Farrar, South Dakota’s 24th governor, died peacefully surrounded by family in Rochester, Minnesota. A cause of death has not been disclosed.
Governor Kristi Noem has ordered that all flags be flown at half-staff in his honor.
“Frank was an incredible leader for our state and a mentor to me over these past years, as well,” said Noem. “His heart for people and his enthusiasm for public service have been an inspiration.
“Frank stayed active up until the day he died, as evidenced by the statue of him running on the Trail of Governors,” she continued.
“He even competed in triathlons and Ironman competitions into his eighties. We should all hope to be able to live as active, caring, and full a life as Frank.”

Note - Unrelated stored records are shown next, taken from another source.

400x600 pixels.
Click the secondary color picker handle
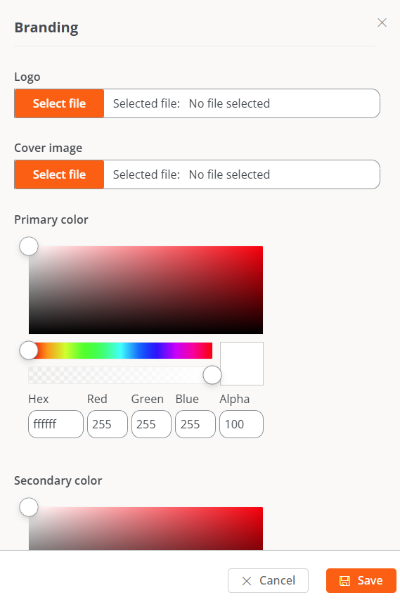click(29, 507)
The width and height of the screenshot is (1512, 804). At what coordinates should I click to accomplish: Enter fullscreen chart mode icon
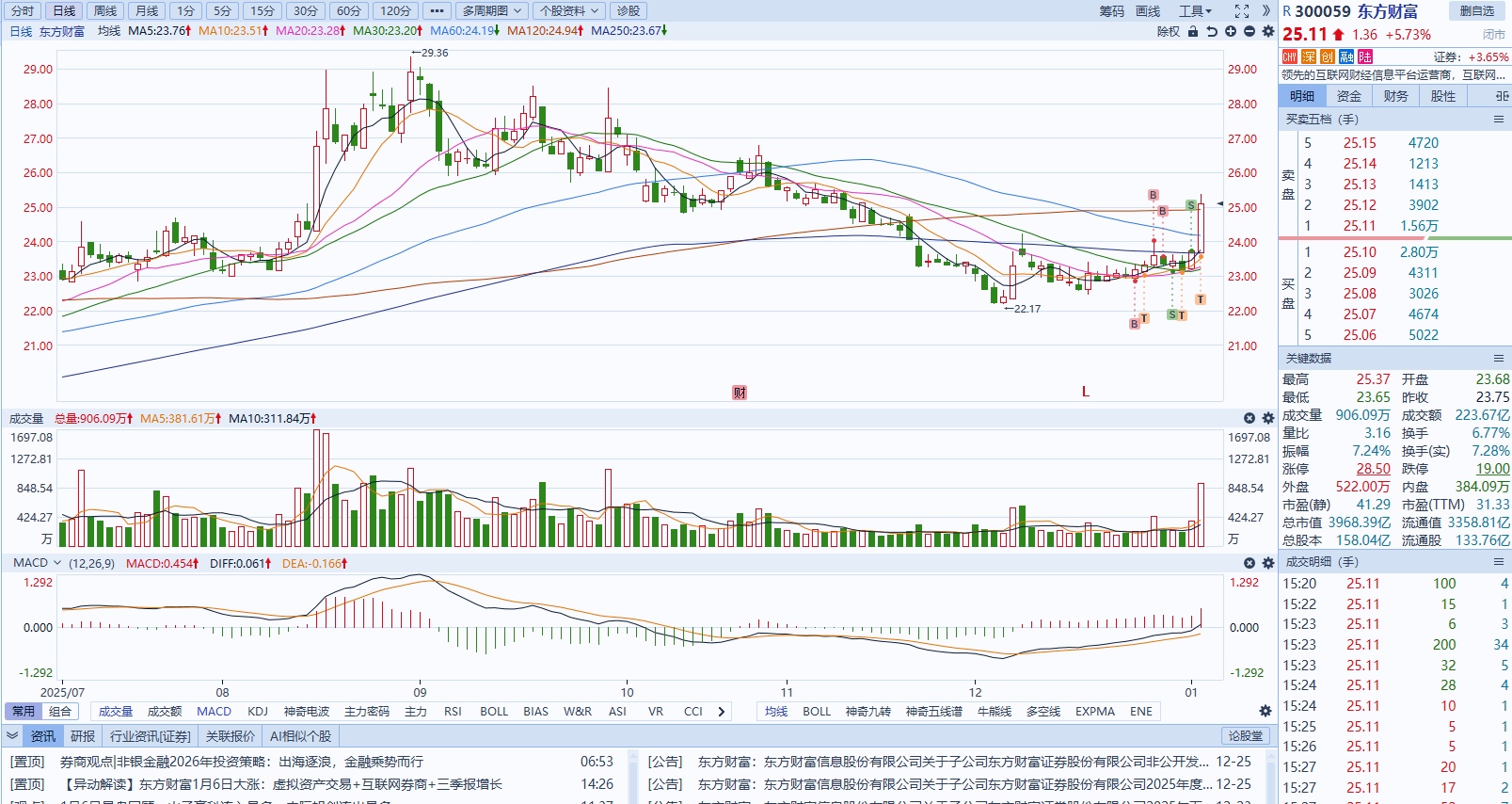point(1242,11)
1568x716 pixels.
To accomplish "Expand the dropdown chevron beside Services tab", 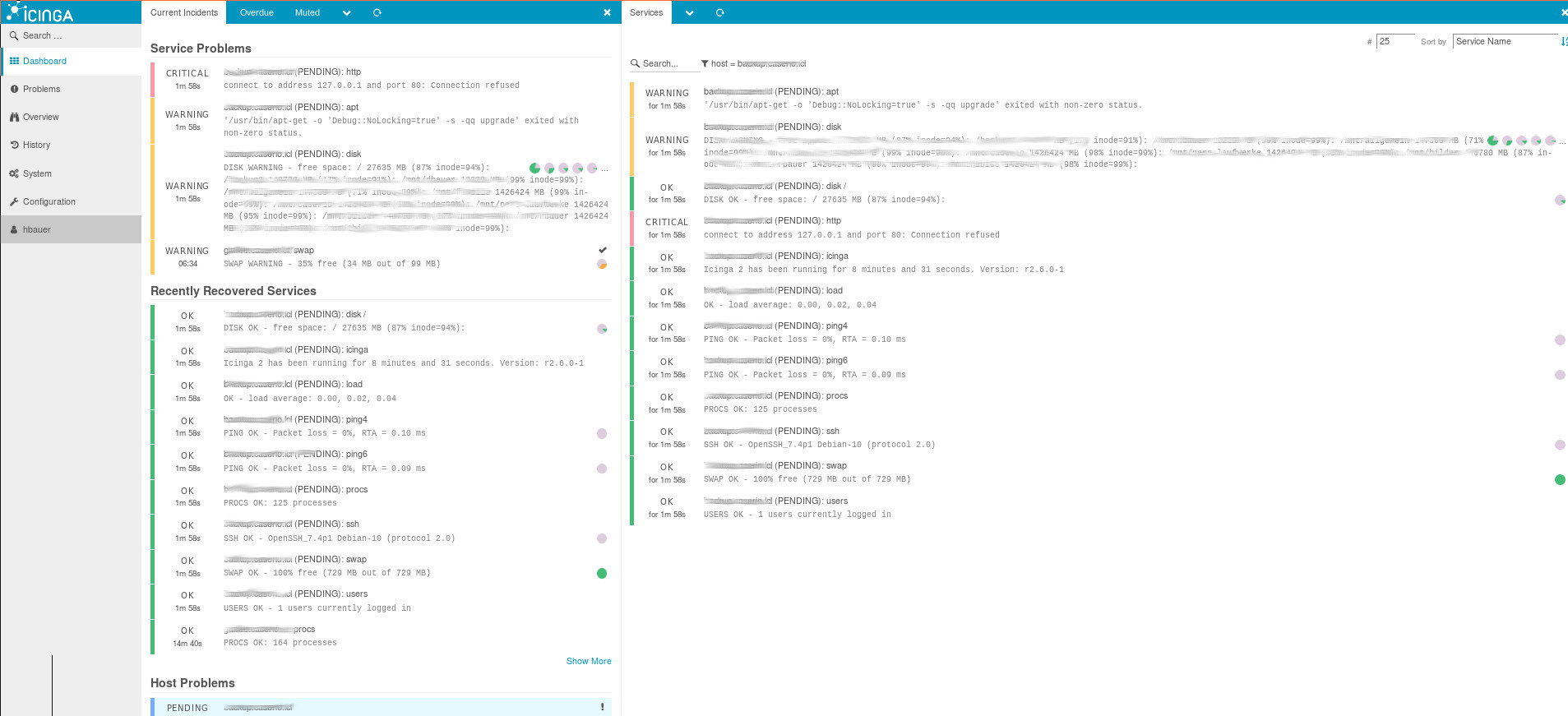I will 689,12.
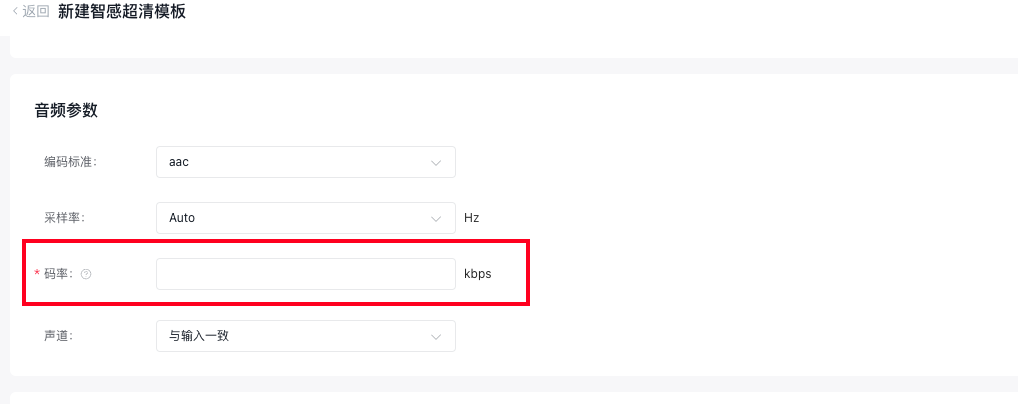Click the 采样率 field label
The height and width of the screenshot is (404, 1018).
[x=64, y=218]
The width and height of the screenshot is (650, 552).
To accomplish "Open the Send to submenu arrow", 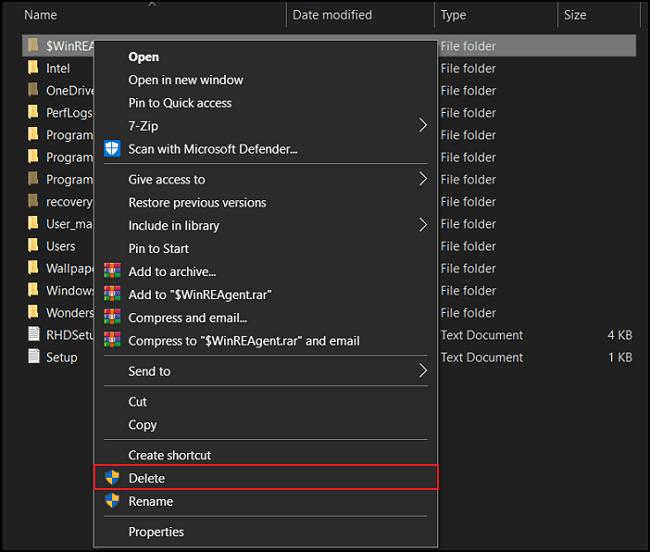I will [x=422, y=371].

Farrar was elected governor in 1968 at the age of 39, serving between 1969 to 1971.
He also served as the state’s 22nd Attorney General from 1963 to 1969, earning himself the moniker "boy wonder" after becoming the youngest person ever elected to the role.
Farrar's meteoric rise in politics abruptly fizzled out when, in 1970, he earned the distinction of being the last elected incumbent South Dakota governor to lose re-election.
He lost his bid for a second term to Democrat Dick Kneip, and then later reinvented himself as a banker in the wake of his defeat, serving on the advisory board for Wells Fargo and Citi Bank.
In later life, Farrar became a keen athletic competitor, taking part in triathlons and Ironman competitions after being told aged 65 that he had terminal cancer.
Farrar eventually overcame his diagnosis, crediting his active lifestyle as the reason why. He continued competing well into his 80s.
He also emerged as an elder statesman in the GOP, offering advice to candidates and helping to fund campaigns.
Farrar was honored in 2013 by the “Trail of Governors” with a life-size bronze statue by sculptor James Michael Maher. The statue, placed in front of Farrar’s First National Bank on Sioux Avenue and depicts him running.
'GREAT SOUTH DAKOTAN'
Farrar's death on Sunday comes exactly six years on from the passing of his wife of 62-years, Former First Lady Patricia Farrar.
Former Gov. Dennis Daugaard lauded Farrar on Sunday as a friend who, following politics, built a successful career in business.
“Gov. Farrar was a great South Dakotan, and Linda and I express our deepest sympathies to his family,” Daugaard said.
Farrar is survived by his five children – Jeanne Farrar, Sally Farrar, Robert Farrar, Mary Turner, and Anne Farrar – as well as eight grandchildren and two great-grandchildren.